▶ _Provided entries_
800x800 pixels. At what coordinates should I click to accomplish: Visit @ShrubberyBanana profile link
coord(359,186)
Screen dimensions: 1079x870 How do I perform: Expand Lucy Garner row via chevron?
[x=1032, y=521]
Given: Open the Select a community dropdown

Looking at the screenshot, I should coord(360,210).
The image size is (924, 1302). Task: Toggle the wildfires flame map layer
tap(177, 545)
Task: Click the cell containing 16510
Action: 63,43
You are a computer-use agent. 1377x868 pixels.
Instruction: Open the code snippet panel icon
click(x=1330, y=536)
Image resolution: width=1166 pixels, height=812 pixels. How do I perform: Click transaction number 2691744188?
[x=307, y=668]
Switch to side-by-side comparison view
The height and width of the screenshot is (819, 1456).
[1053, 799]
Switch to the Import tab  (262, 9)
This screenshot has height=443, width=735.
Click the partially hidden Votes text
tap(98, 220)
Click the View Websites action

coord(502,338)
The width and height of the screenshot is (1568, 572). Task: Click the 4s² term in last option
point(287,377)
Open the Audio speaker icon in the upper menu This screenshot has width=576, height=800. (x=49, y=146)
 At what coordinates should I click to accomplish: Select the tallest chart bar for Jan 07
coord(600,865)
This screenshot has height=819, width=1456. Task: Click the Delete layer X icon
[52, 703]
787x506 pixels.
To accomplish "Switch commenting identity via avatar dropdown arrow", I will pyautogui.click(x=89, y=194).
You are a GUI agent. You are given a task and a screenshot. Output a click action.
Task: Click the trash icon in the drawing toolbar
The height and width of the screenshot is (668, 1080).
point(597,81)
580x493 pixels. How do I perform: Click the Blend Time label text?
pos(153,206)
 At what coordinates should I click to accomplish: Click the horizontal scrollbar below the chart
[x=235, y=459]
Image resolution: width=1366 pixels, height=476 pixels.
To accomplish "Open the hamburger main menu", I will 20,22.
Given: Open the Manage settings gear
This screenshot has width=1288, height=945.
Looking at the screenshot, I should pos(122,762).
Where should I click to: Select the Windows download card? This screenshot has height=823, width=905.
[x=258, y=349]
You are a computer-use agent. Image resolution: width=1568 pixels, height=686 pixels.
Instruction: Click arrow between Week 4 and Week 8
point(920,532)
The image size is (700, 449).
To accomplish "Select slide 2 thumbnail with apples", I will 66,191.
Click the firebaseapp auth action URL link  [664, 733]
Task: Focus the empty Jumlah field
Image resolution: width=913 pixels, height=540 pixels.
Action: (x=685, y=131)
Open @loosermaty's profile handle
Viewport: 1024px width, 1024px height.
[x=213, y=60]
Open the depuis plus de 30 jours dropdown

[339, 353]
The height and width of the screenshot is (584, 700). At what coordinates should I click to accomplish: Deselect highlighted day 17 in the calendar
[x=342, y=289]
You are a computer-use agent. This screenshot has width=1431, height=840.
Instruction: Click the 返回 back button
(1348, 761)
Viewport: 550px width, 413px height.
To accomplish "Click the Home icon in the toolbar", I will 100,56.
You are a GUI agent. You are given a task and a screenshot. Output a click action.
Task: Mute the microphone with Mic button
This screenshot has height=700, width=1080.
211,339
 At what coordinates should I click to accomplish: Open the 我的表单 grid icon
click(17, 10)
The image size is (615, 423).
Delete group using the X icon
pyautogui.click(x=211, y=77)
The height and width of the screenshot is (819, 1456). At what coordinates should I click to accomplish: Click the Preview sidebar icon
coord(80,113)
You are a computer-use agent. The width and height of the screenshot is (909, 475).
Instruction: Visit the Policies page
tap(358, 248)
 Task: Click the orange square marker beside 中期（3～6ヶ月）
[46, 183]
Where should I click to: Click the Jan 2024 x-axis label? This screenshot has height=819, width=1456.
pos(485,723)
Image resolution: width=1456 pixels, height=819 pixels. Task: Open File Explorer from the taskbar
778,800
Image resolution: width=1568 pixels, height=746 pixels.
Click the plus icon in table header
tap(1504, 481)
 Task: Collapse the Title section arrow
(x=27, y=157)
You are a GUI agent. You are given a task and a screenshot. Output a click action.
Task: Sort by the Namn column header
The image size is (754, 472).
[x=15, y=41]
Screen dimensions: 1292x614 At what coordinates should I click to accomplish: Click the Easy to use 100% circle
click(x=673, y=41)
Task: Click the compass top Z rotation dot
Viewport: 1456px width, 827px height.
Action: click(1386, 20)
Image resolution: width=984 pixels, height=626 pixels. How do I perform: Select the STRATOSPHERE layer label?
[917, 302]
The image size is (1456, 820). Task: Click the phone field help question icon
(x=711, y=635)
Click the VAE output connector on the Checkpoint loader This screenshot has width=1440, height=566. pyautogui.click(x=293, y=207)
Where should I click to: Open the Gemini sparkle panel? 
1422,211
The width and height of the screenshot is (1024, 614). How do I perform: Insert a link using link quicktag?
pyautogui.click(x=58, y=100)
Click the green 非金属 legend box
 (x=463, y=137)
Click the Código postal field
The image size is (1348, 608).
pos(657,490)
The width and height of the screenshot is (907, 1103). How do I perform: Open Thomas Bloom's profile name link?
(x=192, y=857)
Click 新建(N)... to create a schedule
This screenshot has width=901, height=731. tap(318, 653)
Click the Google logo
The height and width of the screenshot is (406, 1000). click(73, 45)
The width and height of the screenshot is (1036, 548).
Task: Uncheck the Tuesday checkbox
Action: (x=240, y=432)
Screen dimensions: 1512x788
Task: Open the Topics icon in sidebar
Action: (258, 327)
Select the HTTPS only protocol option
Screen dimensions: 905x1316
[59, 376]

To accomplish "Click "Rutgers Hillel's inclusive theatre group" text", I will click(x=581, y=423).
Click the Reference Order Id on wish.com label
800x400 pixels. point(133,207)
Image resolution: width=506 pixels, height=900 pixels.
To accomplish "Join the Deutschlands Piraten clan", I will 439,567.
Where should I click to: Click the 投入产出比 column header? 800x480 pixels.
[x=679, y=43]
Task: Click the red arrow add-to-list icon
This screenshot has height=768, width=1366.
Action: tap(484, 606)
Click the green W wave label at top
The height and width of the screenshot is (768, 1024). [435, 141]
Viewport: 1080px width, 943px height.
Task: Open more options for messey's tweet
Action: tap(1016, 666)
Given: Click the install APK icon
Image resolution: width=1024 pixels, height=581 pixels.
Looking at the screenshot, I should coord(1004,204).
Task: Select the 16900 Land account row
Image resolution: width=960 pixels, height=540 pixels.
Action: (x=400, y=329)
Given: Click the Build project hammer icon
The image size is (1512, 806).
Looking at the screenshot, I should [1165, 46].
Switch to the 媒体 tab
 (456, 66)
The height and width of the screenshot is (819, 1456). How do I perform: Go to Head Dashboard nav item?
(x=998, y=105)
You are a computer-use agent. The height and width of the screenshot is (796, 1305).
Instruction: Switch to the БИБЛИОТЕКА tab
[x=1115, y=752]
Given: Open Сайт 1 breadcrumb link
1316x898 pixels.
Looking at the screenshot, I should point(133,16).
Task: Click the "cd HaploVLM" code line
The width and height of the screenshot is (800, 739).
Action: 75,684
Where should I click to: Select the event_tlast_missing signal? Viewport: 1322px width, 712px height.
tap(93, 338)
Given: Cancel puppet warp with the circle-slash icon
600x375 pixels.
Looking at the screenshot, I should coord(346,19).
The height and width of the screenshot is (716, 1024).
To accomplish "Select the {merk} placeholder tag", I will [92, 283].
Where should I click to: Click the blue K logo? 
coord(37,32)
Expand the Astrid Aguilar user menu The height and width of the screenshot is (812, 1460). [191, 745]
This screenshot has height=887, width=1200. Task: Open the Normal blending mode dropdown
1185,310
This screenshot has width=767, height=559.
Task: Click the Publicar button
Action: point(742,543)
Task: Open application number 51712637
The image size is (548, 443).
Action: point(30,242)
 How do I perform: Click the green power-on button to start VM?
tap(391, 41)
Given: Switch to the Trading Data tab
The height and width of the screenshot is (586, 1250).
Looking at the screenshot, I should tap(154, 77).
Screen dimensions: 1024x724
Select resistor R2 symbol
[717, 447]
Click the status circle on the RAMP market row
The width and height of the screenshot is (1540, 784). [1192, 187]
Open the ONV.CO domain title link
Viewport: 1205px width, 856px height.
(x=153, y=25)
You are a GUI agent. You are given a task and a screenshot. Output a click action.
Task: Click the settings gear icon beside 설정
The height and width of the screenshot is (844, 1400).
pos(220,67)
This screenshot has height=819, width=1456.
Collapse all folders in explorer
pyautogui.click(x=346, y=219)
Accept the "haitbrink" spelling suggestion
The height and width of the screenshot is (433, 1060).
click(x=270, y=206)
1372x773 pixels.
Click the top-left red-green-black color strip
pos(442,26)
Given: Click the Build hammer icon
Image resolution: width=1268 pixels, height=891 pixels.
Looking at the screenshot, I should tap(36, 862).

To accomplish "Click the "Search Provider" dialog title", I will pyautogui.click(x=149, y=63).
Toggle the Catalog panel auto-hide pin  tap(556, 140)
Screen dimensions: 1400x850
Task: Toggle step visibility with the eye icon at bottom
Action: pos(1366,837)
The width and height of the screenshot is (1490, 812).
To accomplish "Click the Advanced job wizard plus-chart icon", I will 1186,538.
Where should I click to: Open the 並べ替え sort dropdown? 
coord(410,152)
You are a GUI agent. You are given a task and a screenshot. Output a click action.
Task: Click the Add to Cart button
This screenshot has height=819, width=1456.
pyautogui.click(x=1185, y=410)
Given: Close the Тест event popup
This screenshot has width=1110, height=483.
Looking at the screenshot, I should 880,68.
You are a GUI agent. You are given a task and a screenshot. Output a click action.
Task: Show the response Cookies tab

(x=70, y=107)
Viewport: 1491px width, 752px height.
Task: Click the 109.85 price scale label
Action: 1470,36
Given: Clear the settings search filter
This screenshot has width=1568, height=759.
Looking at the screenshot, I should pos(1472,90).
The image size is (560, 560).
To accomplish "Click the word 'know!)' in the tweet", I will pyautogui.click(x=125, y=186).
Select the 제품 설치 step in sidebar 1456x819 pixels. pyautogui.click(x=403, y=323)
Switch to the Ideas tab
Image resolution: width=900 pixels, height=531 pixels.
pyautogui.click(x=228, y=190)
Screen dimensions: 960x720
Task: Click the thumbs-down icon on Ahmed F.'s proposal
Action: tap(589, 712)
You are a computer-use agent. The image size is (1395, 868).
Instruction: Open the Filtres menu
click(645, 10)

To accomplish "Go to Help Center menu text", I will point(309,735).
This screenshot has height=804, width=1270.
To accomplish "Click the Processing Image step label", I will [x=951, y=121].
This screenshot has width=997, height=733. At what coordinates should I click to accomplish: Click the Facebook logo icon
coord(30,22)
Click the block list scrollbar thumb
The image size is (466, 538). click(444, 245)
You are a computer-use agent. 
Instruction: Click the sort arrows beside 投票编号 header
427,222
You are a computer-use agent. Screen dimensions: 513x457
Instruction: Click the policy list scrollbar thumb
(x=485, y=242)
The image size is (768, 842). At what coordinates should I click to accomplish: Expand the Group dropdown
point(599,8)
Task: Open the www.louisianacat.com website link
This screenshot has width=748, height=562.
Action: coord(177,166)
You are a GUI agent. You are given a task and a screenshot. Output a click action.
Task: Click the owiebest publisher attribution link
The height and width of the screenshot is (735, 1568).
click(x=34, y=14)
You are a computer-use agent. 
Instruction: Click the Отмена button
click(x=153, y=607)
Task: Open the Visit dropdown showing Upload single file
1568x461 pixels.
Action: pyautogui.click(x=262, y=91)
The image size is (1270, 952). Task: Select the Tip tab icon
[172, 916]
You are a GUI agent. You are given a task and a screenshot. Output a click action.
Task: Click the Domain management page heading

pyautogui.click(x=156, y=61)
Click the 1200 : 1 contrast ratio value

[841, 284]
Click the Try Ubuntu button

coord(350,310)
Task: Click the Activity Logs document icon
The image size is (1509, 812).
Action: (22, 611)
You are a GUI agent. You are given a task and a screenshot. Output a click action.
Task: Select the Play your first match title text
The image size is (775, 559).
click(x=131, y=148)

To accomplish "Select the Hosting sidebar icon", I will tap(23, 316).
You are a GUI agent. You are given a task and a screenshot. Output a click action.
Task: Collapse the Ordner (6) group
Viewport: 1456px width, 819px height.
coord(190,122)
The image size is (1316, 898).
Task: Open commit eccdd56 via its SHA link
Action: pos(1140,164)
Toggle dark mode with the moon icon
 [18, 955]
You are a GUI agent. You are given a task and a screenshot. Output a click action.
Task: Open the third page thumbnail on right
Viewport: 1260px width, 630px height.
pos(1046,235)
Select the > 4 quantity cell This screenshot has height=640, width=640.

▶ _Your instructions_
Convert the material from the line with "The height and width of the screenshot is (716, 1024)." to the line with "will pyautogui.click(x=149, y=63).", both included, into a JSON list of strings with one string per line, skipping blank lines.

▶ _Exercise output_
[
  "The height and width of the screenshot is (716, 1024).",
  "To accomplish \"Select the {merk} placeholder tag\", I will [92, 283].",
  "Where should I click to: Click the blue K logo? ",
  "coord(37,32)",
  "Expand the Astrid Aguilar user menu The height and width of the screenshot is (812, 1460). [191, 745]",
  "This screenshot has height=887, width=1200. Task: Open the Normal blending mode dropdown",
  "1185,310",
  "This screenshot has width=767, height=559.",
  "Task: Click the Publicar button",
  "Action: point(742,543)",
  "Task: Open application number 51712637",
  "The image size is (548, 443).",
  "Action: point(30,242)",
  " How do I perform: Click the green power-on button to start VM?",
  "tap(391, 41)",
  "Given: Switch to the Trading Data tab",
  "The height and width of the screenshot is (586, 1250).",
  "Looking at the screenshot, I should tap(154, 77).",
  "Screen dimensions: 1024x724",
  "Select resistor R2 symbol",
  "[717, 447]",
  "Click the status circle on the RAMP market row",
  "The width and height of the screenshot is (1540, 784). [1192, 187]",
  "Open the ONV.CO domain title link",
  "Viewport: 1205px width, 856px height.",
  "(x=153, y=25)",
  "You are a GUI agent. You are given a task and a screenshot. Output a click action.",
  "Task: Click the settings gear icon beside 설정",
  "The height and width of the screenshot is (844, 1400).",
  "pos(220,67)",
  "This screenshot has height=819, width=1456.",
  "Collapse all folders in explorer",
  "pyautogui.click(x=346, y=219)",
  "Accept the \"haitbrink\" spelling suggestion",
  "The height and width of the screenshot is (433, 1060).",
  "click(x=270, y=206)",
  "1372x773 pixels.",
  "Click the top-left red-green-black color strip",
  "pos(442,26)",
  "Given: Click the Build hammer icon",
  "Image resolution: width=1268 pixels, height=891 pixels.",
  "Looking at the screenshot, I should tap(36, 862).",
  "To accomplish \"Click the \"Search Provider\" dialog title\", I will pyautogui.click(x=149, y=63)."
]